Traffic from AI Search
AI search traffic measures visits you get from AI‑powered search experiences. Although many users get answers without clicking, tracking traffic from AI platforms links your AI visibility to tangible engagement and conversions.
Definition traffic from AI Search
Traffic from AI search measures visits generated by AI‑powered search experiences to your website. While generative systems often satisfy user intent without clicks, they still send referral traffic when users follow the cited links. We call this AI search engine referral traffic.
Why is AI search engine referral traffic important?
Traffic connects AI visibility to familiar performance metrics such as sessions and conversions. However, a lack of clicks does not imply invisibility; many users get the information they need directly from AI responses. Use traffic as one signal of AI impact, not the sole measure of success.
How to track it.
- Use analytics platforms. Configure Google Analytics 4 or Adobe Analytics to capture referrer data from AI platforms.
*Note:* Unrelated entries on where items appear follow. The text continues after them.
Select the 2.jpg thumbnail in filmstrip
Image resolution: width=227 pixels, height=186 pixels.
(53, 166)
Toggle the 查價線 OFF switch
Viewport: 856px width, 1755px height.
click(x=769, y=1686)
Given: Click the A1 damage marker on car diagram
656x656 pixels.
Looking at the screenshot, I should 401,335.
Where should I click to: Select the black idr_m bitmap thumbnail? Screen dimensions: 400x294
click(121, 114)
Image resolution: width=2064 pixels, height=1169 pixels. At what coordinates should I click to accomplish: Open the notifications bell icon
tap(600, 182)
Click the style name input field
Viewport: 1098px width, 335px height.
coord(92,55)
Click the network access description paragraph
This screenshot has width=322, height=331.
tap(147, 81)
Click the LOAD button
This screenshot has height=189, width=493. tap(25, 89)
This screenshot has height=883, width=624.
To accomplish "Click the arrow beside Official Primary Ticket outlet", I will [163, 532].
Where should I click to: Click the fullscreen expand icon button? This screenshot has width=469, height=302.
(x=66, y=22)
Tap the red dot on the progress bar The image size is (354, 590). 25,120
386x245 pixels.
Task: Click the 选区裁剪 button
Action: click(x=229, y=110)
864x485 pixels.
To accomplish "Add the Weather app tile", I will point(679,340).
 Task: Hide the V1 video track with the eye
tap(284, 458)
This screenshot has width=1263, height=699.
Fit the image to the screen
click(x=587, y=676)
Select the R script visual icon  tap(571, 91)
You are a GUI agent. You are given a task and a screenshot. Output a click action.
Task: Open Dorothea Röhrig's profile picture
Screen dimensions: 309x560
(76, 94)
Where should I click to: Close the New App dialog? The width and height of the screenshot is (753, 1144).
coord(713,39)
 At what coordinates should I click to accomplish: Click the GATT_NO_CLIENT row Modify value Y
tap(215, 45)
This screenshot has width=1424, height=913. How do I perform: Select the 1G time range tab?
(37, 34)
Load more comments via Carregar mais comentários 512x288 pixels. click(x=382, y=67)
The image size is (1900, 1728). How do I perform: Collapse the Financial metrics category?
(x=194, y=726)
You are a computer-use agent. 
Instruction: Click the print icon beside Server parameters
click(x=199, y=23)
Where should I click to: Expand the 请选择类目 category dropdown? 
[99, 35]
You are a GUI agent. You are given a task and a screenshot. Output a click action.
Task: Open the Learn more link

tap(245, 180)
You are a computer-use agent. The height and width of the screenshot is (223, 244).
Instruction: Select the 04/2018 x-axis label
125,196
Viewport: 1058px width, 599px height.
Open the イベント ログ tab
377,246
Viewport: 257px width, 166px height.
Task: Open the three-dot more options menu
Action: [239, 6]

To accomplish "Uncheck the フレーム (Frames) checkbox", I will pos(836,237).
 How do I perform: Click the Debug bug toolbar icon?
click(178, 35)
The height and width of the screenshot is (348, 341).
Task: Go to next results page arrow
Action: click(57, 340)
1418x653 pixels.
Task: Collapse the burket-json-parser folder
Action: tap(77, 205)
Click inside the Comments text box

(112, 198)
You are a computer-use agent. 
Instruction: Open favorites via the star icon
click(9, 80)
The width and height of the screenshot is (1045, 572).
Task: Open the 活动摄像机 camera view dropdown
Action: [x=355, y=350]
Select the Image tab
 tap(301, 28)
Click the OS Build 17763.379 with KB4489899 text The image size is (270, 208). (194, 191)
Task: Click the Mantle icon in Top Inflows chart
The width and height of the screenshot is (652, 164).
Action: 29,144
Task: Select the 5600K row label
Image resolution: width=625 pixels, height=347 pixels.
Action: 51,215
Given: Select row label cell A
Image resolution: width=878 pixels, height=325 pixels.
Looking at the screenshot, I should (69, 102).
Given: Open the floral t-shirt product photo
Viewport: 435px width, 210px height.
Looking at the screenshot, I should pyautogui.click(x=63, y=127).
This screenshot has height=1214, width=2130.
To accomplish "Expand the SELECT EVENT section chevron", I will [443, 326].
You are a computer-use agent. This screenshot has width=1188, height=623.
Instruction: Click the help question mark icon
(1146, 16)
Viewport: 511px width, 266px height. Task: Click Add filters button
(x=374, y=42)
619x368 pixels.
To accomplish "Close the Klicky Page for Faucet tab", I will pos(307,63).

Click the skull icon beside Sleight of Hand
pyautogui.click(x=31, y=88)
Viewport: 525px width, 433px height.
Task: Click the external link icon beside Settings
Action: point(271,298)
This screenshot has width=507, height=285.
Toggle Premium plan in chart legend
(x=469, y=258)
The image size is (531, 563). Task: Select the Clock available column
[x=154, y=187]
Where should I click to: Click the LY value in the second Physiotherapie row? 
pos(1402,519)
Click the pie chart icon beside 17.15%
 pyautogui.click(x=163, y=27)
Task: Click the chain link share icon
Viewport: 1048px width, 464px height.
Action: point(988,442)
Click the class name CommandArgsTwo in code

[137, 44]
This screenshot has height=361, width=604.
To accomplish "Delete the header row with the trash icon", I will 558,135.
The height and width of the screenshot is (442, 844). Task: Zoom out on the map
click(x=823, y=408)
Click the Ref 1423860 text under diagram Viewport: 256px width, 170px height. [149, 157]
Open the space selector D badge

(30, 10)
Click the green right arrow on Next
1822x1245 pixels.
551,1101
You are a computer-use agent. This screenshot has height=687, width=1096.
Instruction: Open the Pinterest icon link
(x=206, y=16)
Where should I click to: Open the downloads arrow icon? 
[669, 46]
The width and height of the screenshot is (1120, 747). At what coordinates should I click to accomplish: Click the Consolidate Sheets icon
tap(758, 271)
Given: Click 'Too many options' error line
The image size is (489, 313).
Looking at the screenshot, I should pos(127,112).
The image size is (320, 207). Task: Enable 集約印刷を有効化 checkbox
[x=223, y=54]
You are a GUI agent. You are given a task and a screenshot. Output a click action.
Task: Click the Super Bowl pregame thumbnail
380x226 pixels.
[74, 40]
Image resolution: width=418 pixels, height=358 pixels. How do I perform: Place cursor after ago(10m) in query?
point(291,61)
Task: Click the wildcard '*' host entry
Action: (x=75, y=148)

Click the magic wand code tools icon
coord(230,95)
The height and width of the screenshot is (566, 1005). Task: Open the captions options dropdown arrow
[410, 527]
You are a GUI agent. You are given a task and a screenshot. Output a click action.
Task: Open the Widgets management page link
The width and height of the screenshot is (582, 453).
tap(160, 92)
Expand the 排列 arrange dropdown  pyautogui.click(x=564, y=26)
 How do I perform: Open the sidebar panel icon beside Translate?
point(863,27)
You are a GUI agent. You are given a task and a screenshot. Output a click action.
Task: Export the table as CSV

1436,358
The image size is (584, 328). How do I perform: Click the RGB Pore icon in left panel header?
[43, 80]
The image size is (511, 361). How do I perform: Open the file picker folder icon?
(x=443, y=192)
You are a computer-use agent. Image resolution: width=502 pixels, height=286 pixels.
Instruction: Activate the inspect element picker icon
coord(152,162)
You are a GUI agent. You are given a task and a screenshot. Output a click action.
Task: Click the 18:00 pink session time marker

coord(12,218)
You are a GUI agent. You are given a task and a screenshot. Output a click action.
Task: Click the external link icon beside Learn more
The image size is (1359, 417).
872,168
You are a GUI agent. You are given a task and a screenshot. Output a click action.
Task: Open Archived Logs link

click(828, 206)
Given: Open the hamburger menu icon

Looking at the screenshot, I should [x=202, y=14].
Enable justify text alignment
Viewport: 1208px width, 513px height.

Tag links in your content with UTM parameters to identify AI sources.
- Monitor by platform and campaign. Segment traffic by AI platform (ChatGPT referrals, Perplexity referrals, Claude referrals) and by campaign or content to see which efforts drive visits.
- Compare with bot impressions. Combined with bot activity (see below), traffic data allows you to estimate click‑through rate (CTR) for AI search: (human clicks ÷ bot hits) × 100.
Bot Activity: Measuring AI Crawlers
Bot activity metrics track how AI crawlers interact with your site, including how often they visit, which pages they fetch and how their behavior changes. Understanding bot activity helps you gauge AI interest in your content, identify gaps and fix technical issues.

AI bots act as the intermediaries between your content and AI models. Log analysis reveals which AI bots visit your site, what they fetch and how often. We categorize AI bots into three groups: training bots that scrape content for model training, search bots that build indexes, and user bots that fetch pages in real‑time to answer queries. User bots’ visits are a proxy for impressions because each hit represents an attempt to fetch your content for a specific user prompt. Effective bot monitoring involves several metrics:
1. Volume of bot visits and unique pages
- Total requests. Track the total number of requests from AI crawlers. Cloudflare’s AI Crawl Control shows total request volume, volume change and top crawlers by operator. Screaming Frog’s Log File Analyser similarly reports total events and unique URLs crawled.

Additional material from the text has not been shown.